A short seller who famously predicted the fall of Enron, Chanos told the Financial Times he’s now all in on the US gambling industry’s prospects after realizing how many terrible gamblers exist across the country. 

Coming Up Short

Chanos began shorting DraftKings more than two years ago, saying the company spent way too much on marketing and had uncertain profitability. That first idea wasn’t entirely preposterous: You can’t watch any sporting event without being bombarded by DraftKings commercials or ads for rivals like FanDuel and BetMGM featuring a litany of celebrity spokespeople. For its Super Bowl ad this year, DraftKings employed Kevin Hart, Ludacris, Tony Hawk, David Ortiz, Emmitt Smith, Lisa Leslie, Julius Erving, and WWE’s The Undertaker.

It was these companies’ roads to profit that Chanos, who recently shuttered multiple hedge funds he’d been running for decades, was more mistaken on:

  • In 2018, the Supreme Court struck down a law federally prohibiting sports gambling, and the vice has become fairly ubiquitous, with a record 73.5 million Americans planning to wager on the NFL this season alone, according to a recent American Gaming Association survey.
  • Chanos called off his DraftKings short after noticing the growth of riskier bets with less transparent odds that boosted operators’ margins, he told the FT. These include in-game bets and proposition bets like wagering that a certain player will score a game’s first touchdown.

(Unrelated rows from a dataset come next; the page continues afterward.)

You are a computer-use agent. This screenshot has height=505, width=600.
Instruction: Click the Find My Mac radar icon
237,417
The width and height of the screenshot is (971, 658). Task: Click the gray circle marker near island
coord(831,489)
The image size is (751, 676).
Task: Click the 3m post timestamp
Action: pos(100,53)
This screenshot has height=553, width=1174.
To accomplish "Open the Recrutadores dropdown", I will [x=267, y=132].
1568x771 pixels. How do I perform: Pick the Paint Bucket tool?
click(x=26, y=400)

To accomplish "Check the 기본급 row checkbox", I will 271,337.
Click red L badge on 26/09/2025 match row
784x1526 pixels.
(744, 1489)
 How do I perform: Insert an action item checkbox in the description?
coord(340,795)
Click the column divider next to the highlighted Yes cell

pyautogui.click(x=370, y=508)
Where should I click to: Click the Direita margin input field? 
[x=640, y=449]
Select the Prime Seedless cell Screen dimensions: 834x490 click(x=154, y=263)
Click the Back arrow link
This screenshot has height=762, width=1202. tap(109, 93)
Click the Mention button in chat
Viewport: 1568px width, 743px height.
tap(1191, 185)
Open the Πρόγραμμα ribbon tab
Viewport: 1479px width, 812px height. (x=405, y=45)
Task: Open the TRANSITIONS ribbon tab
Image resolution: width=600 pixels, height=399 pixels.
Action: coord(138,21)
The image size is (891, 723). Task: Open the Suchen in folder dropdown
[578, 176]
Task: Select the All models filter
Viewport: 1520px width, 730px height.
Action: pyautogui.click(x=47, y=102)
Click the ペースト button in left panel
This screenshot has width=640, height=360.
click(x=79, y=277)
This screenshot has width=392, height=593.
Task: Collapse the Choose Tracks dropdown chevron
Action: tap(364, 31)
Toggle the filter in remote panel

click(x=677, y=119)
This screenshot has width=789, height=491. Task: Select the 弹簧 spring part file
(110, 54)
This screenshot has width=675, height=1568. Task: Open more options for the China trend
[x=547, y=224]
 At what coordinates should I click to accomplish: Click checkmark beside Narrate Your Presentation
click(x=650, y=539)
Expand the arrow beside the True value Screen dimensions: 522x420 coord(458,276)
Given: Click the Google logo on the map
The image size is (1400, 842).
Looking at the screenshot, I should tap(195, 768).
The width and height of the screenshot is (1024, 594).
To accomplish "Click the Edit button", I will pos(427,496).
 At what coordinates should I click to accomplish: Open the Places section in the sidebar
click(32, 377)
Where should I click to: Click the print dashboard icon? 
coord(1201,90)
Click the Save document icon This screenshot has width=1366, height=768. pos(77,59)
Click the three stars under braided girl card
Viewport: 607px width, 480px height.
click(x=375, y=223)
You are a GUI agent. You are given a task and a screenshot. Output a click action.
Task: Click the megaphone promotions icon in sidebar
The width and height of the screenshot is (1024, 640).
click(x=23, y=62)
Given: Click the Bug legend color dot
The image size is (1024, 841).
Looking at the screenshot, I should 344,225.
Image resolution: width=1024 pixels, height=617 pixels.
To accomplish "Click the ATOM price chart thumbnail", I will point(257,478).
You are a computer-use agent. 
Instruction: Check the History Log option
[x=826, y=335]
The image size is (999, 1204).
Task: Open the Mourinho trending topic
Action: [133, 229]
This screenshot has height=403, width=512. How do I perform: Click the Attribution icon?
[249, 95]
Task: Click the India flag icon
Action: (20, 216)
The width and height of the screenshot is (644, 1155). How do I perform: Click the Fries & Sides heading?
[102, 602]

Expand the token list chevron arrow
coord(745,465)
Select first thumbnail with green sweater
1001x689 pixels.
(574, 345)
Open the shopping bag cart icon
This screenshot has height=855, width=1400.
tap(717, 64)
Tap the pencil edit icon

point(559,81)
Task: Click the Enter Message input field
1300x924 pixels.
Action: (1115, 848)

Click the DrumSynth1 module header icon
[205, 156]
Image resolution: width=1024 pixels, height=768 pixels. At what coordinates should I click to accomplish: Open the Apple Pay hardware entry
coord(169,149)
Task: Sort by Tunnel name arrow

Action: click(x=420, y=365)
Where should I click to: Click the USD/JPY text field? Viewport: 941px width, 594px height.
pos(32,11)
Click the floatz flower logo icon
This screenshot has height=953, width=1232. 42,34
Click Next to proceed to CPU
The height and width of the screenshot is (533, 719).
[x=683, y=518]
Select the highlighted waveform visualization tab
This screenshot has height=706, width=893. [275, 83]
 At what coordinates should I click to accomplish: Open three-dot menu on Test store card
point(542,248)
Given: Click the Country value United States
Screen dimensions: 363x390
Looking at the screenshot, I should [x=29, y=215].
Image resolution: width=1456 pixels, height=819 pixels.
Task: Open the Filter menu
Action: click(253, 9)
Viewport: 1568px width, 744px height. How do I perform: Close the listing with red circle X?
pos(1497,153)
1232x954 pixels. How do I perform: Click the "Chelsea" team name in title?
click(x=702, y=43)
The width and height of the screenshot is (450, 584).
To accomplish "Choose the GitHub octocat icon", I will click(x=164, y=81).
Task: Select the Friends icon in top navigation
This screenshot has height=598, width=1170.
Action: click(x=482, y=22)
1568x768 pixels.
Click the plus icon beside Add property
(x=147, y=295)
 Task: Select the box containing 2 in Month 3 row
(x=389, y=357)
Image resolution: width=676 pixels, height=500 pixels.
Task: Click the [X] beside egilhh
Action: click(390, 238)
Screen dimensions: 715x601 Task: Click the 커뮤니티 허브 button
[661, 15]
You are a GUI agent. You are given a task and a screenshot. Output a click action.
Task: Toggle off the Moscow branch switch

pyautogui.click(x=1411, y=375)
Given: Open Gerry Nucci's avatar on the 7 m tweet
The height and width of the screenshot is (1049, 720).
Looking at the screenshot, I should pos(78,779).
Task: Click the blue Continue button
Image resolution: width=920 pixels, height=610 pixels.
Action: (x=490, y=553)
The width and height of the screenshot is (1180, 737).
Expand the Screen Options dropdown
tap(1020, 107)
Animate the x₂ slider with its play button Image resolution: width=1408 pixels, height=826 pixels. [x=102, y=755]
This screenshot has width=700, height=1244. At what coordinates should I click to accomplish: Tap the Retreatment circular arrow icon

“The thing that we underestimated — that I think is going to be a benefit for all these companies for a while anyway — is what bad bettors the US gamblers are,” Chanos said. There you have it: The Jim Chanos Dumb and Dumber guide to investing. 

Getting in the Black: Between 2019 and 2022, DraftKing’s revenue jumped to more than $2.2 billion from $323 million, and it projects to hit $3.7 billion this year. Profitability is still a concern, but not for investors, as its share price has skyrocketed more than 200% this year. And all those terrible bettors have DraftKings anticipating a full-year profit in 2024.